Using LLMs from the Bash Command Line: llm, aichat, and Shell Pipelines

Why Use LLMs from the Terminal?

Opening a browser tab to ChatGPT mid-workflow is a context switch that kills momentum. If you're already in a terminal editing code, analyzing logs, or writing scripts, the last thing you need is a GUI. LLMs accessible directly from bash mean you can pipe output from any command straight into an AI model, embed inference in automation scripts, and build reusable shell functions that would otherwise require custom applications.

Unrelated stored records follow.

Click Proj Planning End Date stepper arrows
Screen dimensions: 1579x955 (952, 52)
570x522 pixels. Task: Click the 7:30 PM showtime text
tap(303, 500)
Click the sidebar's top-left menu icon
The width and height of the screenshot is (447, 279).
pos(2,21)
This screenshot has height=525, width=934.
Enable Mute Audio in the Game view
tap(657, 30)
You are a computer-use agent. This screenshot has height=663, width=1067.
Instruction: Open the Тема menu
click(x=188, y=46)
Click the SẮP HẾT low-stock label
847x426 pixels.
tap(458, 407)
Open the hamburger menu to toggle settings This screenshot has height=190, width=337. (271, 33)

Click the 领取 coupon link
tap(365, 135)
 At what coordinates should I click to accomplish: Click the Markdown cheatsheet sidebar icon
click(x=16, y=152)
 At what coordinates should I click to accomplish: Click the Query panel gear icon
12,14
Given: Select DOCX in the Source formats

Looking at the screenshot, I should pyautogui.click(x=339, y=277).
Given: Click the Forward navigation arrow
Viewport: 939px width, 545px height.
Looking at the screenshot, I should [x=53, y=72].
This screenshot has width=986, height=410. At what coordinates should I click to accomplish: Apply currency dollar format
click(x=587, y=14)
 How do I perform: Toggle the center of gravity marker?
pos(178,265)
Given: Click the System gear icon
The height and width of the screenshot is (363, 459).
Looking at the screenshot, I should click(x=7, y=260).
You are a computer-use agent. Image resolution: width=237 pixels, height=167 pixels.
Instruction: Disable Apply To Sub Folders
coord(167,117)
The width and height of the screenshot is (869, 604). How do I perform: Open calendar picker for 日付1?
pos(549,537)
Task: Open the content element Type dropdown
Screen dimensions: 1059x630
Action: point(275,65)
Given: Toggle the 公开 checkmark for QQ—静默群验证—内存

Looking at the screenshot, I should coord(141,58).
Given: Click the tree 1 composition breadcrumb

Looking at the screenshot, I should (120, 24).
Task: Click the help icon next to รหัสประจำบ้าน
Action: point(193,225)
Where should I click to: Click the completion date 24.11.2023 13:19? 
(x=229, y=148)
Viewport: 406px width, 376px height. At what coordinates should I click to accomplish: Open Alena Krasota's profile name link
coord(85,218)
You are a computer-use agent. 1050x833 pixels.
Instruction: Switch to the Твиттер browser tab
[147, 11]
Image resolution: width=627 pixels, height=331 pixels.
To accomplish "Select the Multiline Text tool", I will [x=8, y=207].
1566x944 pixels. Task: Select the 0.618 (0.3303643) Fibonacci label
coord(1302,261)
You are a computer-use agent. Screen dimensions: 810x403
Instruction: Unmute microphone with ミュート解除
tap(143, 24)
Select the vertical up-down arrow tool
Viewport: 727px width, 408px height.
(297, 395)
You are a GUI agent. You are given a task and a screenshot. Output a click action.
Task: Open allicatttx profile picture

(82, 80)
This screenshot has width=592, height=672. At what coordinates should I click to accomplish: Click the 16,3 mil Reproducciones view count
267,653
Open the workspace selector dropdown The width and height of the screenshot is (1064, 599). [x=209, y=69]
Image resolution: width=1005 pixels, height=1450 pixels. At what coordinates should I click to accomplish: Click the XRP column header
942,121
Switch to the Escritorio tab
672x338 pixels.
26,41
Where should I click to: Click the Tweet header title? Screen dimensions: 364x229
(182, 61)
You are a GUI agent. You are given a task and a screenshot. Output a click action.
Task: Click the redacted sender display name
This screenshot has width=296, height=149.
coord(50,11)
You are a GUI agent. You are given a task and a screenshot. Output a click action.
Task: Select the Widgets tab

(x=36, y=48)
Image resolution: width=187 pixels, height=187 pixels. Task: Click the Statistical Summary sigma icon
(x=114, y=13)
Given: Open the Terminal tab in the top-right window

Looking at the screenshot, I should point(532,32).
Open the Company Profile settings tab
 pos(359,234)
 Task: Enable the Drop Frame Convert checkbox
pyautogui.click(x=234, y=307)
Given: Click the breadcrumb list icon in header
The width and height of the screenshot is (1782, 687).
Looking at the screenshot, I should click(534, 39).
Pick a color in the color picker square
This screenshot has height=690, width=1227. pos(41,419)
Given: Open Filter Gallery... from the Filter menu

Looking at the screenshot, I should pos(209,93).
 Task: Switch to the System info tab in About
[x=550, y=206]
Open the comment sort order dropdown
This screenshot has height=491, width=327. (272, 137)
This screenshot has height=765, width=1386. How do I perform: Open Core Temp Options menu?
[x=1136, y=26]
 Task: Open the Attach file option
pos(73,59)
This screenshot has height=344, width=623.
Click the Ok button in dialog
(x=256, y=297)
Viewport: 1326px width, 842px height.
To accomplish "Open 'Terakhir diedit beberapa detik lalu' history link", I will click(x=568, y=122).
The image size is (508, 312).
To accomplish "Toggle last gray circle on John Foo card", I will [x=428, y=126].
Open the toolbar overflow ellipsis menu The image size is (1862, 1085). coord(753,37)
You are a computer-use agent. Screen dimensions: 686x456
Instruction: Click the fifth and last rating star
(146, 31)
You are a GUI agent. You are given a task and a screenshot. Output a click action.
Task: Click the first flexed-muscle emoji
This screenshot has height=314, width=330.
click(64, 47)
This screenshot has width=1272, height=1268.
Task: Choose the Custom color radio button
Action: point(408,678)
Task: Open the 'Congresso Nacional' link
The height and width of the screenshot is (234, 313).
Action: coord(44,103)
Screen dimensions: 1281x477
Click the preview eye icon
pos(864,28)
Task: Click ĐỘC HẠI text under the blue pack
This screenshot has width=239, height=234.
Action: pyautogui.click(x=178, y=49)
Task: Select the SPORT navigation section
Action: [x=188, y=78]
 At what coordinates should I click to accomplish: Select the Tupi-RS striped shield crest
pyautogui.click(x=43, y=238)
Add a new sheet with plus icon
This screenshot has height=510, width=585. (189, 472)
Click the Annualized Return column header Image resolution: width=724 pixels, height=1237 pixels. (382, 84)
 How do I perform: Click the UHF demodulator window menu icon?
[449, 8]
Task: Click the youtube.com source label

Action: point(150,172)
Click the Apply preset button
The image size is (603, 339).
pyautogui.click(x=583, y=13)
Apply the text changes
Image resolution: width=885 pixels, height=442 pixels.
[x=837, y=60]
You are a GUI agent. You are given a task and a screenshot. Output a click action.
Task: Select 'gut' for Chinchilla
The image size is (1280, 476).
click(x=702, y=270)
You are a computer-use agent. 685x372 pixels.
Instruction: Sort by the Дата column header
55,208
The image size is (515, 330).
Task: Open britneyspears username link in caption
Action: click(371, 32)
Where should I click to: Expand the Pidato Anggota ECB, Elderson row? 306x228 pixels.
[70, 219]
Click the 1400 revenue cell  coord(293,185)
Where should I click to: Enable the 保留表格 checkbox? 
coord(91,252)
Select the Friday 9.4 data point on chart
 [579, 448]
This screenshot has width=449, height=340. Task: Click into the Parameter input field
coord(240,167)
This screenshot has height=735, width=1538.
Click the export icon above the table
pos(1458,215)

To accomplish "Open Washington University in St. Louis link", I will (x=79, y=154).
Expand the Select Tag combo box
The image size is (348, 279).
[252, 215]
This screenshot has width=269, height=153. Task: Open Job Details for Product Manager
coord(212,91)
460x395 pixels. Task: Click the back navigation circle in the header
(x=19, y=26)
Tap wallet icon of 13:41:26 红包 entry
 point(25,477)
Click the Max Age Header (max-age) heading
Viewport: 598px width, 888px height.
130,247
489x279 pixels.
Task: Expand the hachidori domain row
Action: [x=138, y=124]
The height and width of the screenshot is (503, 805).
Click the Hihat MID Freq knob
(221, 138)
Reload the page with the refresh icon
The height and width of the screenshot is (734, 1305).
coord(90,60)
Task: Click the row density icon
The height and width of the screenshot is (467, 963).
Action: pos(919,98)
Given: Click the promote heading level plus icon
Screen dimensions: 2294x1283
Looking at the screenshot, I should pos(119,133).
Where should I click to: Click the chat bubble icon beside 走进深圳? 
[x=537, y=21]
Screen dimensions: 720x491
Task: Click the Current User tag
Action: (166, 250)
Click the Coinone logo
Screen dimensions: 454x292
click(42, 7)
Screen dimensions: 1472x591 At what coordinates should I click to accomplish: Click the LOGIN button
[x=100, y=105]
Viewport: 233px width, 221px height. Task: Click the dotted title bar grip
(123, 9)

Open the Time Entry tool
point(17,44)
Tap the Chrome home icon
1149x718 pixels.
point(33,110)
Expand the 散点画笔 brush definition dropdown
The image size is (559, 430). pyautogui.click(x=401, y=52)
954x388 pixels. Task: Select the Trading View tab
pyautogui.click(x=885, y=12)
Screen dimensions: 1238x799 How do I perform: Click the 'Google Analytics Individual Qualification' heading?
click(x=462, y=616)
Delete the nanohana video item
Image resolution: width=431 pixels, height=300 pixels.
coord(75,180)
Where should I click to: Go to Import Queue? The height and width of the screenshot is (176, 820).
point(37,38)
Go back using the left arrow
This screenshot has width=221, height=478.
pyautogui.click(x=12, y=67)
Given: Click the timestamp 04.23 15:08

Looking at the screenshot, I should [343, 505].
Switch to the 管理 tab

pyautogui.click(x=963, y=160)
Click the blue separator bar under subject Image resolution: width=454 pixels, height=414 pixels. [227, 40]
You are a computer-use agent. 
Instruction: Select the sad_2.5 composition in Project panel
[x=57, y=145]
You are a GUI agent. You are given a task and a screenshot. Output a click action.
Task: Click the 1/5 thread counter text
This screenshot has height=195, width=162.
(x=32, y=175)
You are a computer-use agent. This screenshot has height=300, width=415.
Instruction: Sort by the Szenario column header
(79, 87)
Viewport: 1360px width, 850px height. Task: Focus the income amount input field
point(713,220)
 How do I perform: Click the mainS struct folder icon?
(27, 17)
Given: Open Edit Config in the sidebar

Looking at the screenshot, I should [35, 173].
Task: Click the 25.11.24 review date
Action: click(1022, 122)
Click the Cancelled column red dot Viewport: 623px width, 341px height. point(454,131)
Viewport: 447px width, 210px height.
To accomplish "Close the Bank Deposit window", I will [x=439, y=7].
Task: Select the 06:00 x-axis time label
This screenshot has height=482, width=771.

The practical wins are significant: summarize a 500-line error log in seconds, generate a commit message from git diff, explain an unfamiliar command, or batch-process hundreds of files with AI assistance — all without leaving the shell. The tools covered here treat LLMs as Unix citizens: they read from stdin, write to stdout, and compose naturally with grep, jq, awk, and fzf.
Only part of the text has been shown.